Jeffries has turned his singular focus on branding inward, re-creating himself in the image of the brand's ideal customer:
His biggest obsession, though, is realizing his singular vision of idealized all-American youth. He wants desperately to look like his target customer (the casually flawless college kid), and in that pursuit he has aggressively transformed himself from a classically handsome man into a cartoonish physical specimen: dyed hair, perfectly white teeth, golden tan, bulging biceps, wrinkle-free face, and big, Angelina Jolie lips. But while he can't turn back the clock, he can -- and has -- done the next best thing, creating a parallel universe of beauty and exclusivity where his attractions and obsessions have made him millions, shaped modern culture's concepts of gender, masculinity and physical beauty, and made over himself and the world in his image, leaving them both just a little more bizarre than he found them.

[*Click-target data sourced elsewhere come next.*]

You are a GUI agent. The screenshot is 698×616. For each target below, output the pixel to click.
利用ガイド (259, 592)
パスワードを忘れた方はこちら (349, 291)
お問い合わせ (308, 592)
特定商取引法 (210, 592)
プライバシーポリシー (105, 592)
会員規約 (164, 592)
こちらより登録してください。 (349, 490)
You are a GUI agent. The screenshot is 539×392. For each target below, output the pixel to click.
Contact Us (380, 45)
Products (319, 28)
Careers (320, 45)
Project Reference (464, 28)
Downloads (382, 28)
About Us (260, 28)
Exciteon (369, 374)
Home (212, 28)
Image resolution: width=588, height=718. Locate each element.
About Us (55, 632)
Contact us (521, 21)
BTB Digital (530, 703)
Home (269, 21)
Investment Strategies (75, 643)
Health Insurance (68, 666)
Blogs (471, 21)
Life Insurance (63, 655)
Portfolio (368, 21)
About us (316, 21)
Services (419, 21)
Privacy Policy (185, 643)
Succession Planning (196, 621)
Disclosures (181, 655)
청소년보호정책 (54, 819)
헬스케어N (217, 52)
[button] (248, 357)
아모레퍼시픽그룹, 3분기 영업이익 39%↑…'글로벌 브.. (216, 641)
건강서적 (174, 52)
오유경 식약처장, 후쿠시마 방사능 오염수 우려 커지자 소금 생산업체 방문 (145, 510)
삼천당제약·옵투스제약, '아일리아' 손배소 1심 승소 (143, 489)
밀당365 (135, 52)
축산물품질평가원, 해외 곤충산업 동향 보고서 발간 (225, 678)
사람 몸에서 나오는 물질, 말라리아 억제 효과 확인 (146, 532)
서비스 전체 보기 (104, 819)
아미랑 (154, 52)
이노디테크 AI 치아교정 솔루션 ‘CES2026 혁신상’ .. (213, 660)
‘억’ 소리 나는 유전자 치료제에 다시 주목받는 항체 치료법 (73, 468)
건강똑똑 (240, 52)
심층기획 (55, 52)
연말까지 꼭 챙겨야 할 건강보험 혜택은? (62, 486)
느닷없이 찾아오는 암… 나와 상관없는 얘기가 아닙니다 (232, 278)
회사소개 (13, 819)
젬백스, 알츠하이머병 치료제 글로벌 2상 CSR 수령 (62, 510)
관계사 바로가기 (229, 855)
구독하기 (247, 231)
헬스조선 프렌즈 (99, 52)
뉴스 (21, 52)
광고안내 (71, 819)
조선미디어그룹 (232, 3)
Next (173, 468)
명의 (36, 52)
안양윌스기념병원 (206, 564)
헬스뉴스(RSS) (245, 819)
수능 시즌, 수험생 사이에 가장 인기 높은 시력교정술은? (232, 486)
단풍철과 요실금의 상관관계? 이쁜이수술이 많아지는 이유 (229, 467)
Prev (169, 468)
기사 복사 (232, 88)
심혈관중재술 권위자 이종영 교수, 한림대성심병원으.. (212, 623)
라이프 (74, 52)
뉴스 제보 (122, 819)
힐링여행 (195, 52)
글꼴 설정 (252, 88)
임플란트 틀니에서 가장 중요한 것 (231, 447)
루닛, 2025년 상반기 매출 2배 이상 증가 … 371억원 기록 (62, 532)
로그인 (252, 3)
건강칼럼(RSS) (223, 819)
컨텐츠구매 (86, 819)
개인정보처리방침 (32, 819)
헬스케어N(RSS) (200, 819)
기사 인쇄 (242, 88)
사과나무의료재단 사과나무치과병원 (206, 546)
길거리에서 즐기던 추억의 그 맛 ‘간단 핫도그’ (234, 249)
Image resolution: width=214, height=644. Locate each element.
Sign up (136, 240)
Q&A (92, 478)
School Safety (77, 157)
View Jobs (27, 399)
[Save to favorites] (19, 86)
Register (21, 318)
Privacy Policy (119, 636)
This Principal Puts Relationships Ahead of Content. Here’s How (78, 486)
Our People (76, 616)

That is odd. But then I wonder about the greater connection between how we adorn ourselves--from clothing to facelifts--and how that resonates with how we configure our physical environment. Frank Lloyd Wright allegedly designed dresses for his clients' wives, so that they could coordinate better with the furnishings:
Wright did not aspire simply to design a house, but to create a complete environment, and he often dictated the details of the interior. He designed stained glass, fabrics, furniture, carpet and the accessories of the house. Legend has it that, in at least one case, he even designed the gowns of his client's wife.The controlling factor was seldom the wishes of the individual client, but Wright's belief that buildings stongly influence the people who inhabit them. He believed that "the architect is a molder of men, whether or not he consciously assumes the responsibility."
Below: the A&F headquarters, which won some AIA awards a few years ago (jury comments follow):
"The facility really epitomized the business trend of capturing their brand identity in their facilities," the jury remarked. "They also captured the rural Ohio farm style in their architecture, and they were very respectful of the natural environment."